Fig 2: Overexpression of the 388Arg variant of FGFR4 induces the expression of EMT markers in lung cell lines. The mRNA (A) and protein (B) expression of four EMT markers (N-cadherin, vimentin, Twist1 and Snail1) was performed in the control empty vector (EV), FGFR4-388Gly-overexpressing (FGFR4-Gly) and FGFR4-388Arg-overexpressing (FGFR4-Arg) lung immortalized NL20 cell line and lung SCC H226 and Calu1, and ADC H2009 and HCC827 cell lines. (C) Relative number of migrated cells of the previously mentioned cell lines. The mRNA measurements were performed in three independent experiments and mean expression values, represented as 2−ΔCt with their respective standard deviation, are represented. For western blots, a representative blot is shown. Migration assays were performed in three independent experiments. All values were normalized to empty vector control for each replicate of the experiment and the mean and standard deviation of every normalized replicate are represented. p-values are represented as asterisks (*p < 0,05; **p < 0,01; ***p < 0,001, ns = non significant). EV = Empty Vector control, FGFR4-Gly = FGFR4-388Gly overexpressing, FGFR4-Arg = FGFR4-388Arg overexpressing.

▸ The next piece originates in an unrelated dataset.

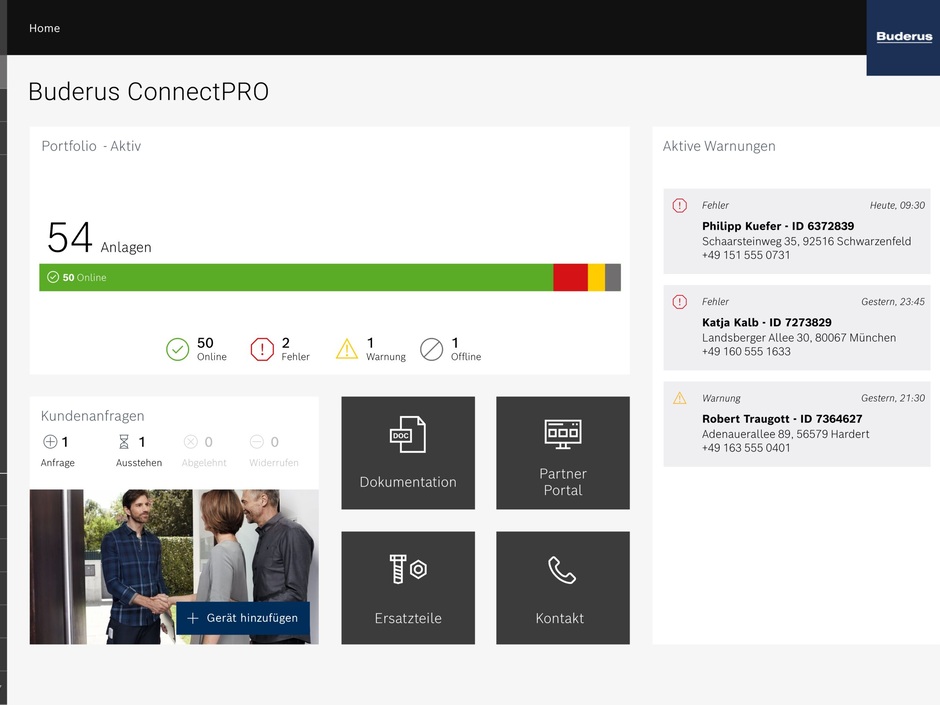The image size is (940, 705).
Task: Open the Dokumentation tile
Action: pyautogui.click(x=408, y=453)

Fig 3: Correlation of FGFR4 variant and prognosis in high FGFR4 mRNA expressing NSCLC patients. (A) Overall and progression-free survival curves for high FGFR4 mRNA expressing patients, according to the FGFR4 variant in the whole NSCLC cohort. (B) Overall and progression-free survival analysis of SCC and ADC patient subsets depending on the FGFR4 variant, taking into account exclusively the groups with high FGFR4 mRNA expression. Gly = FGFR4-388Gly, Arg = FGFR4-388Arg.

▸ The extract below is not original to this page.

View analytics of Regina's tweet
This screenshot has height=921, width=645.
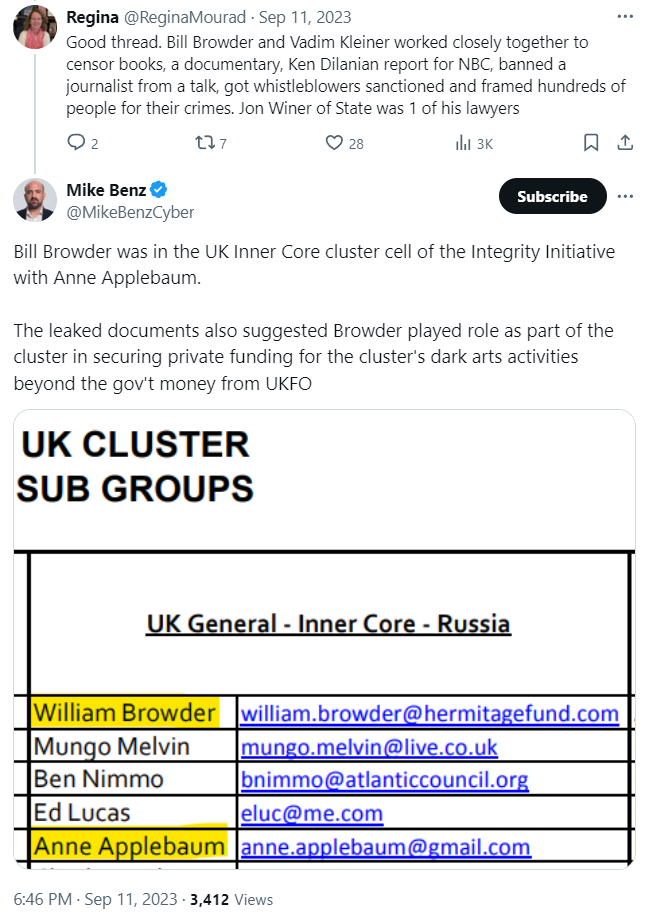coord(463,143)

Fig 4: Effect of the overexpression of the 388Gly and 388Arg variants of FGFR4 in the tumorigenic abilities of the inmortalized NL20, the lung SCC H226 and Calu-1, and the H2009 and HCC827 lung ADC cell lines. (A) 10% FBS growth curves. (B) soft agar assays showing the relative colony number quantification (left) and representative images (right). (C) Western blot determination of activation of cancer-related signalling pathways of 388Gly and 388Arg FGFR4-overexpressing cell lines. In soft agar assay, colony number representation is shown. All values were normalized to empty vector control for each replicate of the experiment, and the mean and standard deviation of every normalized replicate are represented. For western blotting, cells were serum starved for 5 hours and then the protein extraction was made. For the serum stimulated conditions, after serum starvation cells were stimulated with serum-containing complete medium for fifteen minutes before protein extraction. p-Values are represented as asterisks (*p < 0,05; **p < 0,01; ***p < 0,001). EV = Empty Vector control, FGFR4-Gly = FGFR4-388Gly overexpressing, FGFR4-Arg = FGFR4-388Arg overexpressing, FBS = Fetal Bovine Serum.

Fig 5: In vivo effects of the overexpression of the 388Gly and 388Arg variants in the H2009 ADC and H226 SCC cell lines. Relative tumor growth representation of the xenografts generated in immunodeprived nude mice of the reported cell lines. p-values are represented as asterisks (*p < 0,05; **p < 0,01; ***p < 0,001). EV = Empty Vector control, FGFR4-Gly = FGFR4-388Gly overexpressing, FGFR4-Arg = FGFR4-388Arg overexpressing.